[WHAT NEEDS TO BE DONE]:
All lines from the one that contains "The height and" to the end of the data must be retyped exactly. Pictures are not retyped.

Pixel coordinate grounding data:
▼▼▼

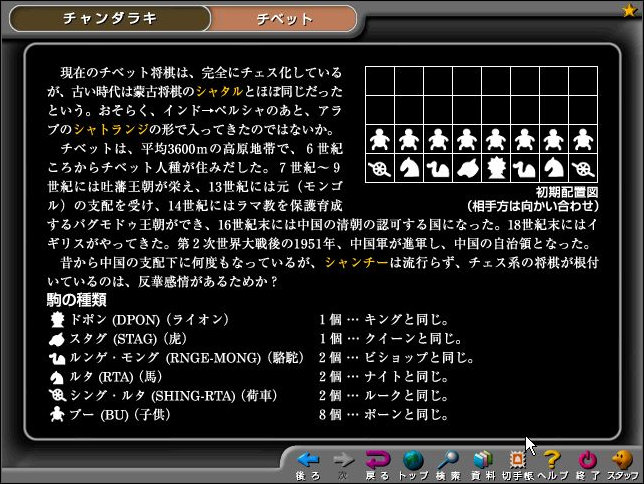Quit using the power (終了) icon
This screenshot has width=644, height=484.
click(588, 460)
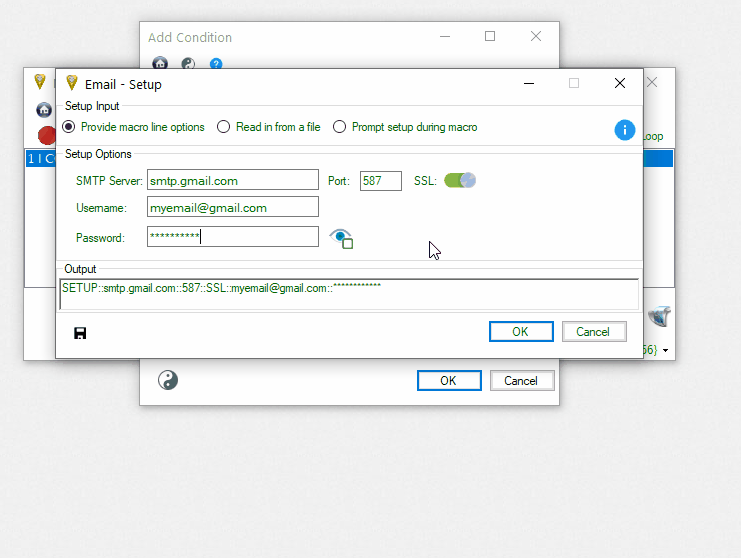741x558 pixels.
Task: Click home icon in the macro window
Action: pyautogui.click(x=44, y=110)
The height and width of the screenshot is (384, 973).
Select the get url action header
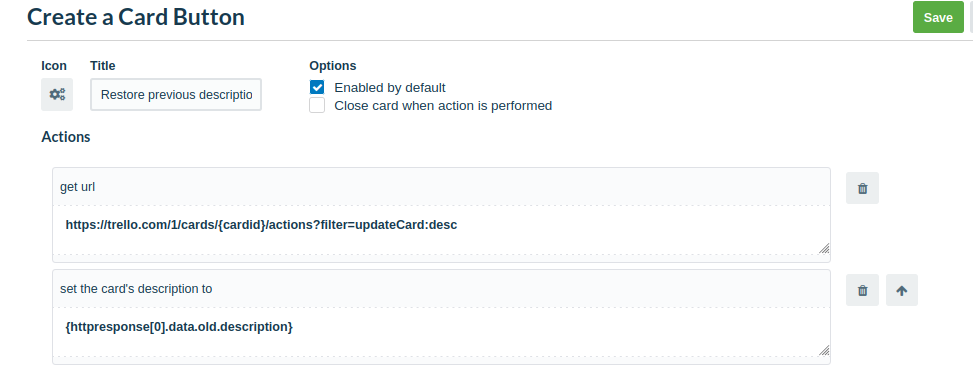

▲▲▲

[ANSWER FOR THIS EXERCISE]:
The height and width of the screenshot is (384, 973).
Select the get url action header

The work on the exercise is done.